◆ **Selection**:
•••

What is Planning Process
Planning is the process of finding a sequence of actions (steps), which if executed by an
agent result in the achievement of a set of predefined goals. The sequence of actions mentioned above is also referred to as plan. Planning is studied within Reinforcement Learning and Automated Planning that are subfields of Machine Learning and Artificial Intelligence. 
Planning can be used in production, here  you can find reinforcement learning example applied to learn an approximately optimal strategy for controlling the stations of a production line in order to meet the demand. The goal in this thesis was to create schedule for machines such as press and oven, running in production environment.
In our day to day life we do planning without using any knowledge about Reinforcement Learning or Artificial Intelligence. For example when we create plan of actions for completion project or plan of tasks for the week or month. Using Reinforcement Learning for planning we can save time, find better strategies, eliminate human error.
In this post we will look at typical planning problem of finding actions needed to complete some specific tasks. This is very practical problem as it can be used for making our everyday schedule or for achieving our goals.
Combining Q Learning with Dyna
We will investigate how to apply Reinforcement Learning for planning of actions to complete tasks using algorithm Dyna-Q proposed by R. Sutton and based on combining Dyna and Q learning.

•••

◆ **Extracted records**:

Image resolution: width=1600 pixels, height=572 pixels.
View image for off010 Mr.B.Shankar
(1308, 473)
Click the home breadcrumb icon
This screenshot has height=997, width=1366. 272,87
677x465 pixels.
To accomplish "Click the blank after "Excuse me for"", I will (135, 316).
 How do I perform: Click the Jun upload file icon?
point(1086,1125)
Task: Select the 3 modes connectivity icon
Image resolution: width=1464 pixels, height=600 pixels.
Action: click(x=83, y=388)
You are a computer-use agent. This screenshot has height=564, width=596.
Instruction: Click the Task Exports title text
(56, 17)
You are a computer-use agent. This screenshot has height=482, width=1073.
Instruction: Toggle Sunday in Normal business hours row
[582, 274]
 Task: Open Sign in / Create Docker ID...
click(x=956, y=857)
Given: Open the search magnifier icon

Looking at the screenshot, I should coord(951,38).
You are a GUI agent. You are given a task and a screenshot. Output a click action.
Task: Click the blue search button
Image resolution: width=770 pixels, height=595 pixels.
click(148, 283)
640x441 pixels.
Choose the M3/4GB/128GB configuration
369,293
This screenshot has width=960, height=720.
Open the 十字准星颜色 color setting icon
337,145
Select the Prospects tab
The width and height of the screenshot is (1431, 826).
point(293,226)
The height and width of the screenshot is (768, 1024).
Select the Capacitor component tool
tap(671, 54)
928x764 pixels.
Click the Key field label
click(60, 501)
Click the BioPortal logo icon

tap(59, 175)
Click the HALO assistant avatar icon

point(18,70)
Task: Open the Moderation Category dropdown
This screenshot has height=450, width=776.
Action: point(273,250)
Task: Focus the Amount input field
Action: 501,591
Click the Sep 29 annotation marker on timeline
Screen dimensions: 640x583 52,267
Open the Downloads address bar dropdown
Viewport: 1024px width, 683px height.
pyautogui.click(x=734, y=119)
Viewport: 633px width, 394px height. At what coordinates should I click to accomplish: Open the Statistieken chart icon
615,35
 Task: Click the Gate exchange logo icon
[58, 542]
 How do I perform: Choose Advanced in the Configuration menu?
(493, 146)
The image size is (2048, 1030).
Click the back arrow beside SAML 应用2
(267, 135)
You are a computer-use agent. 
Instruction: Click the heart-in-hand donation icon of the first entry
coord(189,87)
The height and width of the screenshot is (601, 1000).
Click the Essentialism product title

•••

◆ **Written problem 1**:
Print the passage of the post on planning from "In this post" up to and including "achieving our goals.", with no changes.
◆ **Written problem 2**:
According to the post on planning, who proposed the Dyna-Q algorithm?
◆ **Written problem 3**:
Go on with the post on planning, starting right after its last sentence.

◆ **Response 1**:
In this post we will look at typical planning problem of finding actions needed to complete some specific tasks. This is very practical problem as it can be used for making our everyday schedule or for achieving our goals.

◆ **Response 2**:
R. Sutton

◆ **Response 3**:
Dyna is most common and often used solution to speed up the learning procedure in Reinforcement Learning. , In our experiment we will see how it impact on speed.
Under Dyna the action taken is computed rapidly as a function of the situation, but the
mapping implemented by that system is continually adjusted by a planning process and the planner is not restricted to planning about the current situation. 
Q-learning is a model free method which means that there is no need to maintain a separate
structure for the value function and the policy but only the Q-value function. The Dyna-Q
architecture is simpler as two data structures have been replaced with one. 
We will look at more details of Dyna-Q framework after we define our environment and problem.
As mentioned above we will do planning of actions that are needed to complete tasks. Given some goals and set of actions we are interesting to know what action we need to take now in order to get the best result in the end.
Lets say by the end of week I need complete project in Applied Machine Learning and project in Reinforcement Learning. I have some rewards for completion of each project as 3 and 10. This means that completion of Reinforcement Learning is more important for whatever reason.
Lets assume I need to put specific number of time – 2 and 3 time units to complete end goal for each project. Time unit can be just 1 hour for this example. I am working only in the evening each day and each day I can make only one action. I have only 5 times to pick.
While I need to put only 2 units of time to complete my weekly goal on Machine Learning project, I still can work on this project after putting 2 unit of time, possibly doing something for next week or for extra credit. Reward is calculated only in the end of week.
The diagram of one of possible path would look like this:
On this diagram the green indicates path that produces the max reward 13 as the agent was able to complete both goals.
As this is the first post on reinforcement learning for planning, we pick very simple problem. And even without calculations we can say that the optimal schedule is when we allocate 2 units for ML project and 3 units for another project and our maximum reward can be 13.
Thus in this example we did few simplifications:
the number of actions is the same as the number of goals. This makes easy a little bit programming for now.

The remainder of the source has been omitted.